WEST POINT, N.Y. (Reuters) - The first female commandant of cadets at the U.S. Military Academy was sworn in on Tuesday, the latest milestone for American women who now are allowed to serve all military combat roles.
Brigadier General Diana Holland, 47, an Iraq and Afghanistan war veteran, assumed the leadership post after being honored in packed ceremony at the academy 50 miles (80 km) north of New York City, whose graduates typically serve as Army officers.
“I’m very grateful for this opportunity,” said Holland, a 1990 West Point graduate who thanked her husband and father for their support and said she looked forward to working with the cadets. “They ask for so little, only to be well led.”

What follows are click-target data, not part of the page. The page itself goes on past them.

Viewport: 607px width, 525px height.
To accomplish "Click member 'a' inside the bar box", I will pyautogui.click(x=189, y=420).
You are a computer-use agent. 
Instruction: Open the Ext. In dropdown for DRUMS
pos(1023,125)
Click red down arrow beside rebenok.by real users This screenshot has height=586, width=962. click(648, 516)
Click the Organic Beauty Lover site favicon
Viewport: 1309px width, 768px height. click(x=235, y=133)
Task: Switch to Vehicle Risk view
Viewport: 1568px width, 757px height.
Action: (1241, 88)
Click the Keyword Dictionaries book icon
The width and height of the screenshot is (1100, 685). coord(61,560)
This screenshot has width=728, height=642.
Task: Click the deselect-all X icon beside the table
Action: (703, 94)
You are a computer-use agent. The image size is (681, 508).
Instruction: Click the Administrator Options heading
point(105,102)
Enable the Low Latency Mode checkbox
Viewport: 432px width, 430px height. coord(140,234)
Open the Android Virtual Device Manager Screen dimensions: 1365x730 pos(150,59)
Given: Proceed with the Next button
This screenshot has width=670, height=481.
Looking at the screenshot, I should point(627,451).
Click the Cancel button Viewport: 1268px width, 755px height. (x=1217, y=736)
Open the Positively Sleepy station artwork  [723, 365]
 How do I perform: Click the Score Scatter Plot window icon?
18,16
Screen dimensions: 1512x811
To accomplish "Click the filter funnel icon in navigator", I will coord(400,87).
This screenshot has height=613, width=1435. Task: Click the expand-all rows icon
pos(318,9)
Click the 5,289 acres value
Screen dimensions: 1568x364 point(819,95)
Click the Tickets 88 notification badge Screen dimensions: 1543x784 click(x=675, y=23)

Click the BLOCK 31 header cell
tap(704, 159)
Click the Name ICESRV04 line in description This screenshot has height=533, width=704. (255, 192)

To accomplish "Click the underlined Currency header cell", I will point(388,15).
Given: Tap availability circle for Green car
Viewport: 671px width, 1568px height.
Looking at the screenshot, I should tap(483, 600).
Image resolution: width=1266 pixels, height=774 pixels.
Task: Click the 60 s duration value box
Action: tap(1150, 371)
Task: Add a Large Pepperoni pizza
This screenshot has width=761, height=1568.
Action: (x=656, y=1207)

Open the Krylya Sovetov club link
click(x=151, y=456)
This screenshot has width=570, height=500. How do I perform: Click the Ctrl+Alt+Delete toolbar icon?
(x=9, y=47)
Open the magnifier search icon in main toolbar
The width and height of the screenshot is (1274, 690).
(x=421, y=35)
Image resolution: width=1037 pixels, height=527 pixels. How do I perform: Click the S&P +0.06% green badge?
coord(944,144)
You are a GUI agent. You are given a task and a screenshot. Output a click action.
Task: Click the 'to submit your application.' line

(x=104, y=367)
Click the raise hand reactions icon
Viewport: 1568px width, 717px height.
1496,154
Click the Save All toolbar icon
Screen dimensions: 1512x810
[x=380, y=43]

Holland assumes the historic leadership position a month after the U.S. military struck down gender barriers in the armed forces, announcing it would accept women in all combat jobs previously open only to men, from leading infantry soldiers into battle to serving as Navy SEALS.
At the ceremony, West Point superintendent Lieutenant General Robert Caslen gave a nod to other female alumni who recently made military history, including the first two women to receive the coveted U.S. Army Ranger title, Army Captain Kristen Griest and First Lieutenant Shaye Haver, who completed their training in August 2015.
Holland’s resume includes barrier-breaking accomplishments such as becoming the first female general of the U.S. Army Fort Drum & 10th Mountain Division.
Holland, whose hometown is Santa Barbara, California, served in Germany as well as in deployments to Iraq in 2004 and Afghanistan in 2010 and 2013.
As the 76th Commandant of Cadets, she replaces Major General John Thomson III.
The new post marks a return to West Point for Holland, who taught history at the academy after earning a master’s degree at Duke University.
West Point, founded in 1802, accepted its first female cadets in 1976.